By Udi Nachmany
In my first column, I highlighted HP’s Latex inks as an ideal solution for the emerging application that is indoor textile signage printing. My second column argued that HP has an optimal offering for all types of textile signage, with Latex printers for indoor and the HP Scitex XL1500 Dye Sublimation Upgrade for outdoor, all-weather applications.
But beyond the theory, what are some trends that are driving the adoption of soft signage printing? Let’s look at the effect textiles are having on existing applications and on creating new ones.
One of the first trends driving the adoption of soft signage applications is the transition from PVC to textiles for environmental reasons. The organizers of the 2009 Special Olympics World Winter Games took on a mission to “green the Games,” which extended to the responsible production of an estimated 50,000 square feet of signage.ÊThe World Winter Games turned to corporate sponsor HP and two of its customers, Splash!Events and Fusion Imaging.
HP–printed signage provided the World Winter Games with the prints it needed, while reducing the impact of the printing on the environment. Recyclable, flexible media was used instead of PVC banners, and Splash!Events used HP Heavy Textile Banner, which is recyclable through the new HP large-format media take-back program.
Digital textile printing opens the door to many new possibilities because of the important role textile applications play in the interior design world, which has a spill-over effect into textile signage. One of the trends PSPs should look out for is how digital textile printing can catch the imagination of designers and lead to the creation of new applications.

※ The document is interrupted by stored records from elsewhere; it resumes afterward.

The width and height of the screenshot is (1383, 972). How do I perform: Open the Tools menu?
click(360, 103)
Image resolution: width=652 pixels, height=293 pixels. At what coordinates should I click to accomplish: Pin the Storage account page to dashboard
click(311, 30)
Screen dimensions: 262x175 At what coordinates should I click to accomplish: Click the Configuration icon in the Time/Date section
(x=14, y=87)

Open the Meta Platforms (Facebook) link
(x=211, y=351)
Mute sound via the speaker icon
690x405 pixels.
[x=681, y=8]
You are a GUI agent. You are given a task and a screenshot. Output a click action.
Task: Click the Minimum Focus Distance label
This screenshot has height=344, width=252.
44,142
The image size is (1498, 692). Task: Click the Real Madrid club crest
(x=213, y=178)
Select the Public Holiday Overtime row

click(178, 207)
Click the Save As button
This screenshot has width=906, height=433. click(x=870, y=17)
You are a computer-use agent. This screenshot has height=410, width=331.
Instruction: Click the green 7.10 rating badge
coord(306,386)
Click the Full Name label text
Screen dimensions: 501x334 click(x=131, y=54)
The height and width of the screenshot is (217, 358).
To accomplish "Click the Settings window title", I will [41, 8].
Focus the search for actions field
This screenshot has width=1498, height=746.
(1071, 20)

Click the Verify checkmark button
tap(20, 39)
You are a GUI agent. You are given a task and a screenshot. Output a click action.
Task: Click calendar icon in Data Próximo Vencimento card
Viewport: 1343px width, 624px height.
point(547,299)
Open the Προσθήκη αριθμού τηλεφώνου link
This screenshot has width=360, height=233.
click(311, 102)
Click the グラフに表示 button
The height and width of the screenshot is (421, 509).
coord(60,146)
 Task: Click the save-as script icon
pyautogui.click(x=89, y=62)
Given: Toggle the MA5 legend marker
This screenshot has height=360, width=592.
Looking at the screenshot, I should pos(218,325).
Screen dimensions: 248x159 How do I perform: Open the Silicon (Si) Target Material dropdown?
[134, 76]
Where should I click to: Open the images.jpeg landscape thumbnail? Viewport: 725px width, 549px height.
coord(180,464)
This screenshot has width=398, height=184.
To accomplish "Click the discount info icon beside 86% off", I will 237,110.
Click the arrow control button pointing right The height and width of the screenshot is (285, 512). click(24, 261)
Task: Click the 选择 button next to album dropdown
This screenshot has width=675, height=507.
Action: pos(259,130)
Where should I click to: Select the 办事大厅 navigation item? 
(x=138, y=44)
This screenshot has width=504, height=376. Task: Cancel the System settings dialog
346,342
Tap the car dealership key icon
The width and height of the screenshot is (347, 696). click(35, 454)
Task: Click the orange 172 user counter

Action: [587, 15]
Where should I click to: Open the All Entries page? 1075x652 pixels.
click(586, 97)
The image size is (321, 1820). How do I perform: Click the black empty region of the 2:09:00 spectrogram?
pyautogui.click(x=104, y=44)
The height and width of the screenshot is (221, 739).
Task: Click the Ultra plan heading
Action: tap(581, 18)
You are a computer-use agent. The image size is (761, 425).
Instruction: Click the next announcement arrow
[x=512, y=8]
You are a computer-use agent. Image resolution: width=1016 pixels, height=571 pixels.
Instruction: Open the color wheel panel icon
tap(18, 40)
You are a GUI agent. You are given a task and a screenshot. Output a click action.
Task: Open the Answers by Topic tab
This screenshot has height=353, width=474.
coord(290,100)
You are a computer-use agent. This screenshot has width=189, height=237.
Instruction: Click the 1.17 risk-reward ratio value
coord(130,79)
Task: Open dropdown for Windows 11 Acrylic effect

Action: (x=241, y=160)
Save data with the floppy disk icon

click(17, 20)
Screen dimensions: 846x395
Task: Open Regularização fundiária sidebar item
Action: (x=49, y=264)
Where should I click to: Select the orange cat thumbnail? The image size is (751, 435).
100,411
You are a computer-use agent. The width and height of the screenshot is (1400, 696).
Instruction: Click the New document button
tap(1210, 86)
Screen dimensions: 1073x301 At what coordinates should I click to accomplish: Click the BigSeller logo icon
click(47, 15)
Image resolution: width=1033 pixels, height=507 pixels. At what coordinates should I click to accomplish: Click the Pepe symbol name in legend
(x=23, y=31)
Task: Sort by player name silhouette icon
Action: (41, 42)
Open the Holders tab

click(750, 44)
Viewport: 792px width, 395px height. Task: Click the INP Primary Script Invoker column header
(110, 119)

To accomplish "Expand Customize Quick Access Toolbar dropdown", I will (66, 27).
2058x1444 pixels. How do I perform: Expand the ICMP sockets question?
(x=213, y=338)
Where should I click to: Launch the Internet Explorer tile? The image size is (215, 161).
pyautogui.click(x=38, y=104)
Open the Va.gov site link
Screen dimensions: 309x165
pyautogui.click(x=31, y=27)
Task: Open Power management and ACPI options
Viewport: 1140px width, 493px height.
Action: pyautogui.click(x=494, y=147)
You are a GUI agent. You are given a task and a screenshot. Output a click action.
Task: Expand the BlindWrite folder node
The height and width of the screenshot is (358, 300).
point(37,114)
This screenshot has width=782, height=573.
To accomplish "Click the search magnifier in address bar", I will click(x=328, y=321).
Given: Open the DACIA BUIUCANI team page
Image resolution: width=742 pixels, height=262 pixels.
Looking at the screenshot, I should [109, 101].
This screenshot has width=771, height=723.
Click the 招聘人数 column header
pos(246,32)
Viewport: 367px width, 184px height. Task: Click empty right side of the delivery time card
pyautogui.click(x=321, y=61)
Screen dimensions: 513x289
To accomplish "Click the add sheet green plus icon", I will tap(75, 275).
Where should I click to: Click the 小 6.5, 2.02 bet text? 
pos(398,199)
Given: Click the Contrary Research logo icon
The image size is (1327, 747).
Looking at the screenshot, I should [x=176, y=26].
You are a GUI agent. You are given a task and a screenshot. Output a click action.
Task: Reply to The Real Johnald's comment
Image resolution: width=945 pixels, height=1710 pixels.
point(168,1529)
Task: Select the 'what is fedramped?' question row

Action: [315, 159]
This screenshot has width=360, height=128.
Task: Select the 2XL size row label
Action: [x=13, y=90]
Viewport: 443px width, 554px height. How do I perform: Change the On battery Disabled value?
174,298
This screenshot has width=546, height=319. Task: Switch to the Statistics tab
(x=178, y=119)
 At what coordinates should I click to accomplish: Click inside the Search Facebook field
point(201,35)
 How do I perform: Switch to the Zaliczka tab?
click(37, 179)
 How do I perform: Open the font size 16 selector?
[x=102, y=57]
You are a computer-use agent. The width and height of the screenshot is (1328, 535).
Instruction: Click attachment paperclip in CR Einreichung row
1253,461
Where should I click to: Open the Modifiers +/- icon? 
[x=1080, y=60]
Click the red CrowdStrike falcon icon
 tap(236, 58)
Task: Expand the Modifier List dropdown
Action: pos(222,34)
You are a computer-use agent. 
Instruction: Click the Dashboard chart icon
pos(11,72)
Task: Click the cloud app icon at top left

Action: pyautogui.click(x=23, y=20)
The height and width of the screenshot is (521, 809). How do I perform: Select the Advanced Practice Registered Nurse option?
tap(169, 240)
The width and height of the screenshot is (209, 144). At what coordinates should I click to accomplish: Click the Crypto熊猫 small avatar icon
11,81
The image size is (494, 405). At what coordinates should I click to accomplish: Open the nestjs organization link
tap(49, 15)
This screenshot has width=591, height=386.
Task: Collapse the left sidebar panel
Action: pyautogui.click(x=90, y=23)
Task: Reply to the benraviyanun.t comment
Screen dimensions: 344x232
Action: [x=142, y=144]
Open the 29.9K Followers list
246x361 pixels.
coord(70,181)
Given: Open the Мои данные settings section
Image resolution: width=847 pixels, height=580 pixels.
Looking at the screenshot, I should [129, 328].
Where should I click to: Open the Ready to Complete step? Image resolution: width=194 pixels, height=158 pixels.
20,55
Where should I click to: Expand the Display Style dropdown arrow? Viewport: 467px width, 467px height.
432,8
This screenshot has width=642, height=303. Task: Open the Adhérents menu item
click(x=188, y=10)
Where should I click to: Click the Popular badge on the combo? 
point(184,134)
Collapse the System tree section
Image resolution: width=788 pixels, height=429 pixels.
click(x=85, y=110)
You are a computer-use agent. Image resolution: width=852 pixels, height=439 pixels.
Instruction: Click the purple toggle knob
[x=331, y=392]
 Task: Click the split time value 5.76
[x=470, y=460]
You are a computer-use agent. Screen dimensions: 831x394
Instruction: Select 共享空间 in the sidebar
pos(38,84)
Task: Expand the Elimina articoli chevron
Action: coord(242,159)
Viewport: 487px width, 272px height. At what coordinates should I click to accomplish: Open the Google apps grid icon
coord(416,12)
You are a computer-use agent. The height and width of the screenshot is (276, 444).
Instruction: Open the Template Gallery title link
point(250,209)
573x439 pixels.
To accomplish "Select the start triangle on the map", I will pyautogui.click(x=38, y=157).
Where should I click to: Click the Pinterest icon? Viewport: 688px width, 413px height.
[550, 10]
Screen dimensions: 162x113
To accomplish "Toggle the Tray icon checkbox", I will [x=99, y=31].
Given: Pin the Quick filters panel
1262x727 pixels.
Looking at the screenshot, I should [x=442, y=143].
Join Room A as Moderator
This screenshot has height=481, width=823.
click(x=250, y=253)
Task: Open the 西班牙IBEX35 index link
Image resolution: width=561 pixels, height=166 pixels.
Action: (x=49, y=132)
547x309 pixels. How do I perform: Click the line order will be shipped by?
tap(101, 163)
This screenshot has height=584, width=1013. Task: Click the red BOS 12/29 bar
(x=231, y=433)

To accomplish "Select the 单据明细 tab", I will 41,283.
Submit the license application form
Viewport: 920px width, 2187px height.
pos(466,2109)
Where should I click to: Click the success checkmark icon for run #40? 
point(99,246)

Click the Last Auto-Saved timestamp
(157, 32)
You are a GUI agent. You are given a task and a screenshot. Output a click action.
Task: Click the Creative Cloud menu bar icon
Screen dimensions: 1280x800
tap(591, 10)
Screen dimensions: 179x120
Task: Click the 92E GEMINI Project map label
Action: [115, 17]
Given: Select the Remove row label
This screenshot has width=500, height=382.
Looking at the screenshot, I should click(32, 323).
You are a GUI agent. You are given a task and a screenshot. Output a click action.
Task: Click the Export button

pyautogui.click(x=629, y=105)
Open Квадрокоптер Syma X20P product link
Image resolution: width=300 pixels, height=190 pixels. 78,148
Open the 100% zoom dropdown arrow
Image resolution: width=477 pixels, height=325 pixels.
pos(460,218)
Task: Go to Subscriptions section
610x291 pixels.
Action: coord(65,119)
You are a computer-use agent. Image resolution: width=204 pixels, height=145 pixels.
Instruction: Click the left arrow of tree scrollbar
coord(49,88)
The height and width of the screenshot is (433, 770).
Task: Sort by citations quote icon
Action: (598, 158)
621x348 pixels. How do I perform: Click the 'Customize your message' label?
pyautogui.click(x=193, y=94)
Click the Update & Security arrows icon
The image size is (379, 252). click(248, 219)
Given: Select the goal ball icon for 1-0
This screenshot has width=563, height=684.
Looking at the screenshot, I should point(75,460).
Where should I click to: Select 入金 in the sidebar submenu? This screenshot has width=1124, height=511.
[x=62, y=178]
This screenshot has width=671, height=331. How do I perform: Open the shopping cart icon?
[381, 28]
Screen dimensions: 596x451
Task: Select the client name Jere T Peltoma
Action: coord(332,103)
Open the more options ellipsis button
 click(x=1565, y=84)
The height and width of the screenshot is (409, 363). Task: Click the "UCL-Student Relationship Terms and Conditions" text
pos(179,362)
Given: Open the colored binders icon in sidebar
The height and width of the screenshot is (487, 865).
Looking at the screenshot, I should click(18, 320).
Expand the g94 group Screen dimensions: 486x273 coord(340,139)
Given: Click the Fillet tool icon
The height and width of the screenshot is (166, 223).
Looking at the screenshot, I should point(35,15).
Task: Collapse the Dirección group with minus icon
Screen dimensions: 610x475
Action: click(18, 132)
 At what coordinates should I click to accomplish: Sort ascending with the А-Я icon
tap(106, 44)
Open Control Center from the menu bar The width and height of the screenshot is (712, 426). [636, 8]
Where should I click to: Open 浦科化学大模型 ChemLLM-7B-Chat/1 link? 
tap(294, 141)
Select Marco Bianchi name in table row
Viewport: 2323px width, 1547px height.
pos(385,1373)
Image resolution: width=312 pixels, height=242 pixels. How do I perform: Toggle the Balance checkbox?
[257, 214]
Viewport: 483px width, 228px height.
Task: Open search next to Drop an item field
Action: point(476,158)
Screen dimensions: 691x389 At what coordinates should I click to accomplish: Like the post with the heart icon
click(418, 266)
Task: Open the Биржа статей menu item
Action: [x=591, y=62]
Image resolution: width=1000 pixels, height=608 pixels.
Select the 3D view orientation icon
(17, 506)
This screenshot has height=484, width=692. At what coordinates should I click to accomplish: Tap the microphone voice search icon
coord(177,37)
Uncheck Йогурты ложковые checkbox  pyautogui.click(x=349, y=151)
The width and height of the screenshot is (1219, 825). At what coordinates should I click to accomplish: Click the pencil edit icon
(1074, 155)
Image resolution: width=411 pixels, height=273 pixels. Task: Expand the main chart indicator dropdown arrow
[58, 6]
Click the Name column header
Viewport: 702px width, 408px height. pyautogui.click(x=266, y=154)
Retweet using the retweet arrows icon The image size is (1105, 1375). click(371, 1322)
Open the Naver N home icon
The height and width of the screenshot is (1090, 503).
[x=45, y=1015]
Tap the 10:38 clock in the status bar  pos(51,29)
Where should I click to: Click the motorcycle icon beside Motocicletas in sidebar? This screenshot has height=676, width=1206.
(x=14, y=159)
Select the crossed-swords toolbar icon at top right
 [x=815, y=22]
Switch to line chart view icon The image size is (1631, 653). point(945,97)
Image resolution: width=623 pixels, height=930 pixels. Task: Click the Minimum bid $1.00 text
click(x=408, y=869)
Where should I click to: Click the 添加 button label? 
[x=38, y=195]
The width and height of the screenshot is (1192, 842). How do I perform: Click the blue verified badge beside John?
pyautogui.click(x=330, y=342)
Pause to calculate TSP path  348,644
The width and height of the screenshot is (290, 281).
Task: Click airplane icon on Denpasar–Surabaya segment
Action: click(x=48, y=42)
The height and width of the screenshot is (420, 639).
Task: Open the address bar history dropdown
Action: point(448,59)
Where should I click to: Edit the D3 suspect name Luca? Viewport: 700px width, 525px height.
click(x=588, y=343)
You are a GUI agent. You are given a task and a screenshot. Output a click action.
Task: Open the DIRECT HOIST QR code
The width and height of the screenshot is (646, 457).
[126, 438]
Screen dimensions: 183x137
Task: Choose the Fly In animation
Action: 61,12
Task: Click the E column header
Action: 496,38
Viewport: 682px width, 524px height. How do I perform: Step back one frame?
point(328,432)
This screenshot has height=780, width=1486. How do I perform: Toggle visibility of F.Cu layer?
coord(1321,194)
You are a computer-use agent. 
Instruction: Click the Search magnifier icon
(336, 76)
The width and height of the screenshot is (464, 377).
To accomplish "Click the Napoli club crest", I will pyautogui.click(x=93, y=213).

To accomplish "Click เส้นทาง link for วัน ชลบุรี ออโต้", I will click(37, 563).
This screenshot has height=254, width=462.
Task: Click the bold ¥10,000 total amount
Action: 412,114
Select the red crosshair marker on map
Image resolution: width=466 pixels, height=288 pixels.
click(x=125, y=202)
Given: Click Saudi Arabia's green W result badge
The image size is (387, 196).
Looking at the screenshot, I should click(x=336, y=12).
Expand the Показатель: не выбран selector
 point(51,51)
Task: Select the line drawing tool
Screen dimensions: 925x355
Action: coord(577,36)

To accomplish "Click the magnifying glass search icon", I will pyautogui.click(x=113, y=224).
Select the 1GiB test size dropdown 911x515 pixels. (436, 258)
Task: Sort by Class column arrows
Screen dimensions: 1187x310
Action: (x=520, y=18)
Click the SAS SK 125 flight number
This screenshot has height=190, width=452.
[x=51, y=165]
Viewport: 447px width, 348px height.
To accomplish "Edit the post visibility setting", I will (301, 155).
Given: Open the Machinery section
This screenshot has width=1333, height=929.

What could be driving this trend? First, the availability of versatile, accessible and user-friendly technologies, such as HP Latex Inks, makes it easier and more affordable than ever to get into digital textile printing without investing in a device specifically for these applications. Second, digital’s ability to do short runs and one-off jobs at a low cost allows designers to stretch the boundaries of the application with new image types, textures and effects in ways that were difficult and expensive with past solutions.
The low costs, ease of use and creativity offered by today’s technologies enable the creation of new types of textile-based applications—upholstery, lamp shades, curtains and garments—not available before the advent of new textile signage technologies.